_TASK TO CARRY OUT_. Repeat the lines of the material between the line holding "Click the Consumer" and the line holding "(x=1185, y=446)", inclusive, with no changes.

Source data
* * * * * * *
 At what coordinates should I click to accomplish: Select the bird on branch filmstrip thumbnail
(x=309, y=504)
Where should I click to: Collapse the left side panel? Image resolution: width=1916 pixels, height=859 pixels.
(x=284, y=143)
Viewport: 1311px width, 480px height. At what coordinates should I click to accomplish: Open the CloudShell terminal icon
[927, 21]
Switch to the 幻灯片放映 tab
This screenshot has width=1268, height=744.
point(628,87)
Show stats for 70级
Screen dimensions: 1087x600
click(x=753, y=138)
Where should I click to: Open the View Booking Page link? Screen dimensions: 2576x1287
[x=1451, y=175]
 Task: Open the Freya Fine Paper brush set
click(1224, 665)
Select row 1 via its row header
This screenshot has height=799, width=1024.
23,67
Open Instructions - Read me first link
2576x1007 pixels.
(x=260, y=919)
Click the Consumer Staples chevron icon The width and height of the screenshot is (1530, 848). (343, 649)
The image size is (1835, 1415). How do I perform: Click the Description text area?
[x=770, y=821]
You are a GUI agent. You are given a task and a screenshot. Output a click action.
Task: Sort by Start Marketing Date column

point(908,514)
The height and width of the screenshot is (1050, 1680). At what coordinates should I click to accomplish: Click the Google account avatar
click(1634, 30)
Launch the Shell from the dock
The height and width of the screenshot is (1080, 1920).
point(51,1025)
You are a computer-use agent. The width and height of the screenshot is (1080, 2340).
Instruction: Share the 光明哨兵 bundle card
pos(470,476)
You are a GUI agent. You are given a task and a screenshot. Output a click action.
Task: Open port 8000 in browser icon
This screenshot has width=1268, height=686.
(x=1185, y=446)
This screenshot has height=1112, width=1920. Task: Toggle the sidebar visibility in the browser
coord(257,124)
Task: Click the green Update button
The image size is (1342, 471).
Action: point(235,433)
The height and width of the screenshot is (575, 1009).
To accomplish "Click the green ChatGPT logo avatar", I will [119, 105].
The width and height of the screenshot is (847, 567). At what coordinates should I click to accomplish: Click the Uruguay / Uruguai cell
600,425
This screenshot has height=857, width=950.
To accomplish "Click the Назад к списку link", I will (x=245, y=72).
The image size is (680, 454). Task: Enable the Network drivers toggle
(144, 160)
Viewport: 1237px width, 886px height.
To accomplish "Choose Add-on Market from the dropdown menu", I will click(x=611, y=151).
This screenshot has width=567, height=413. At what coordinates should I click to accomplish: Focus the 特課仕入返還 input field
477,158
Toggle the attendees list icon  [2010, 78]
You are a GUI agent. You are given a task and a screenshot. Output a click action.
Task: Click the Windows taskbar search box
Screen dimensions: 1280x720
* * * * * * *
_RESPONSE_.
Click the Consumer Staples chevron icon The width and height of the screenshot is (1530, 848). (343, 649)
The image size is (1835, 1415). How do I perform: Click the Description text area?
[x=770, y=821]
You are a GUI agent. You are given a task and a screenshot. Output a click action.
Task: Sort by Start Marketing Date column

point(908,514)
The height and width of the screenshot is (1050, 1680). At what coordinates should I click to accomplish: Click the Google account avatar
click(1634, 30)
Launch the Shell from the dock
The height and width of the screenshot is (1080, 1920).
point(51,1025)
You are a computer-use agent. The width and height of the screenshot is (1080, 2340).
Instruction: Share the 光明哨兵 bundle card
pos(470,476)
You are a GUI agent. You are given a task and a screenshot. Output a click action.
Task: Open port 8000 in browser icon
This screenshot has width=1268, height=686.
(x=1185, y=446)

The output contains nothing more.